The story of a man voluntarily crippling his own freedom to get off the streets is nothing new to Dones, the head of the King County Regional Homelessness Authority in Seattle. It’s just another illustration of how this country fails to help the most vulnerable, street-hardened among us.

“I’ve heard this story many, many, many times,” Dones says. “I’m not aware of any academic paper on it. But those of us who work in housing and homelessness and public health know about it.” 

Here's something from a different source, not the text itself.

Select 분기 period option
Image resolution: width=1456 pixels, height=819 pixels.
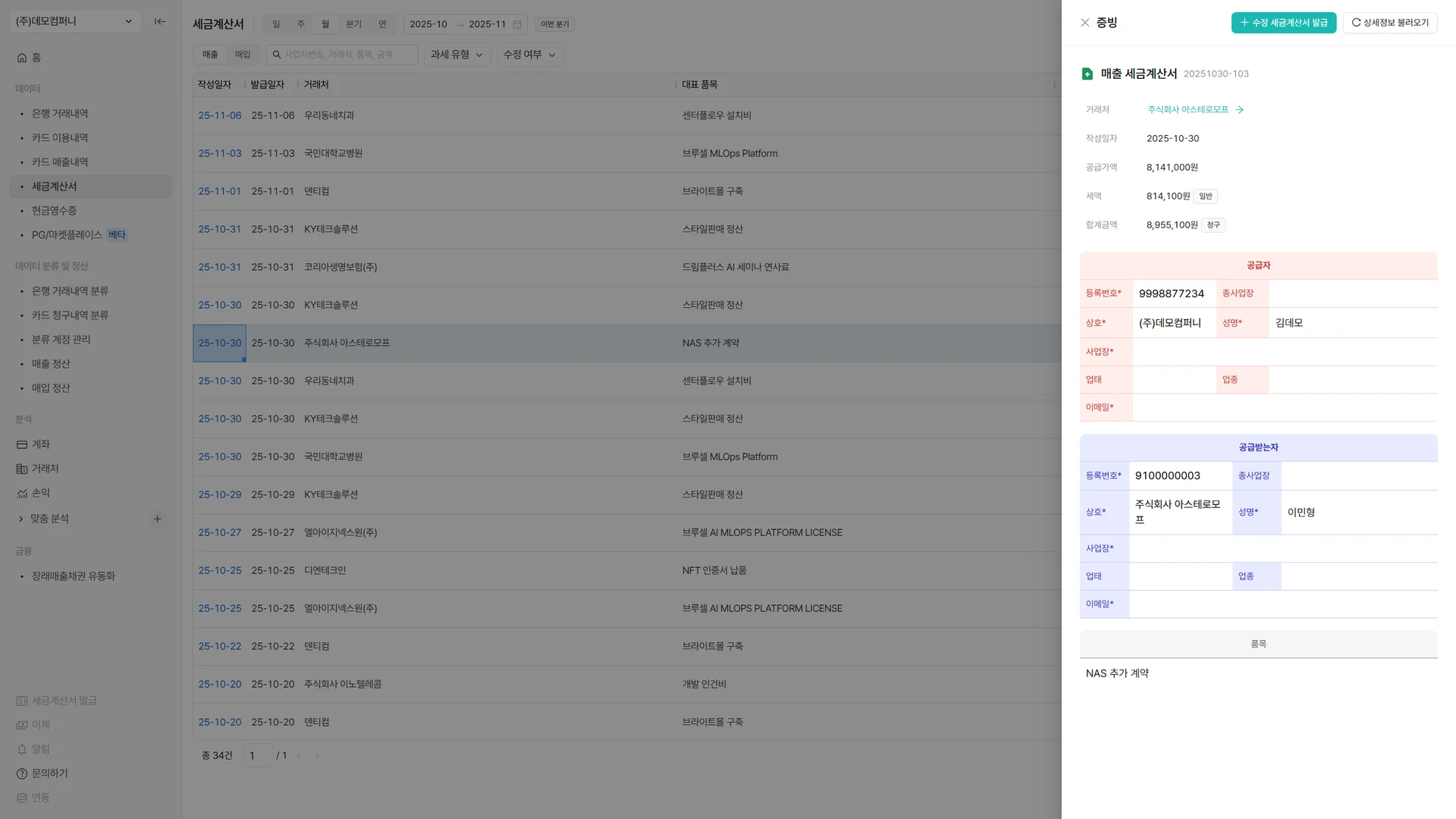click(353, 24)
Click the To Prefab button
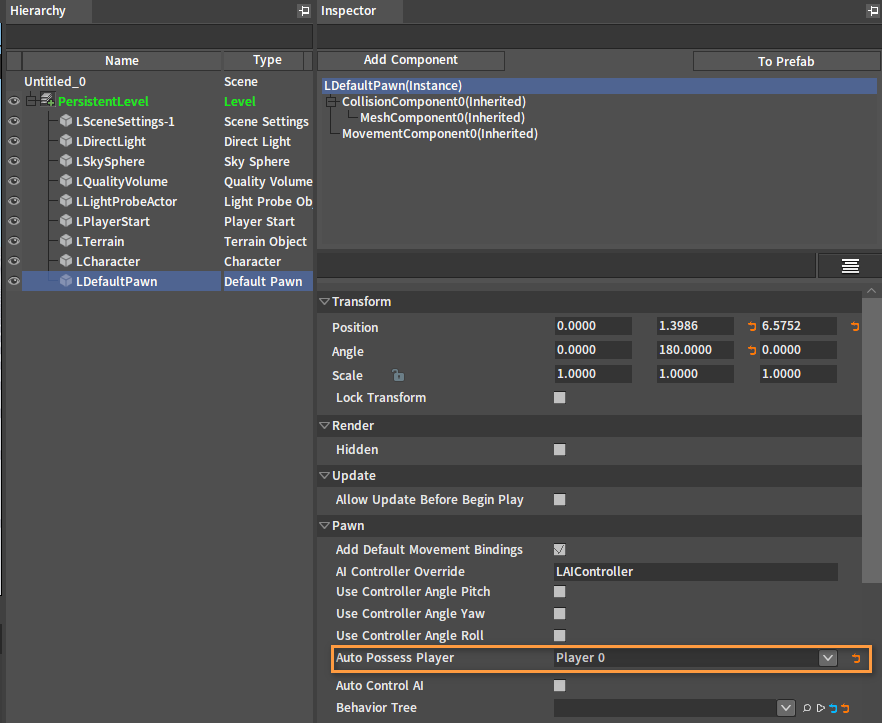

The research that does exist on the issue comes from the United Kingdom. In 2010, a Sheffield Hallam University survey of 400 people living on the streets found that 30 percent had committed a minor crime with the intention of being taken into custody for the night. In 2020, a UK-funded watchdog — originally intending to study recidivism among those released into homelessness — discovered that many of the homeless people who were arrested voluntarily went back to jail.

“I kept reoffending to get put back inside as I couldn’t get accommodation,” one man quoted in the report said.

It’s not hard to find examples of people committing crimes just to get into jail.

Last Halloween, a homeless man in Longview, Washington, went vehicle prowling, trying to get police to throw him in jail. When they took him to a shelter instead, he left and committed a more serious crime: stealing a gun from a car. When police arrested him, he seemed relieved and told officers, “I’ve been trying to go to jail” to get warm, according to a police report obtained by InvestigateWest. He’s been there ever since on charges of vehicle prowling and theft of a firearm. 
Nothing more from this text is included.